Dimethyl methylphosphonate is an organophosphorus compound with the chemical formula CH_{3}PO(OCH_{3})_{2}. It is a colourless liquid, which is primarily used as a flame retardant.

==Synthesis==
Dimethyl methylphosphonate can be prepared from trimethyl phosphite and a halomethane (e.g. iodomethane) via the Michaelis–Arbuzov reaction.
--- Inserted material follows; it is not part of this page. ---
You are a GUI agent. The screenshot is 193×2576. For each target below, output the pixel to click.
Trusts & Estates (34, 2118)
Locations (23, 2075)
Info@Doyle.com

Dimethyl methylphosphonate is a schedule 2 chemical as it may be used in the production of chemical weapons. It will react with thionyl chloride to produce methylphosphonic acid dichloride, which is used in the production of sarin and soman nerve agents. Various amines can be used to catalyse this process. It can be used as a sarin-simulant for the calibration of organophosphorus detectors.

==Uses==
The primary commercial use of dimethyl methylphosphonate is as a flame retardant. Other commercial uses are a preignition additive for gasoline, anti-foaming agent, plasticizer, stabilizer, textile conditioner, antistatic agent, and an additive for solvents and low-temperature hydraulic fluids. It can be used as a catalyst and a reagent in organic synthesis, as it can generate a highly reactive ylide. The yearly production in the United States varies between 100 and 1000 ST.

About 190 liters of dimethyl methylphosphonate, together with other chemicals, were released during the crash of El Al Flight 1862 at Bijlmer in Amsterdam in 1992.

A couple of elucidated uses include in the synthesis of travoprost, & fenprostalene.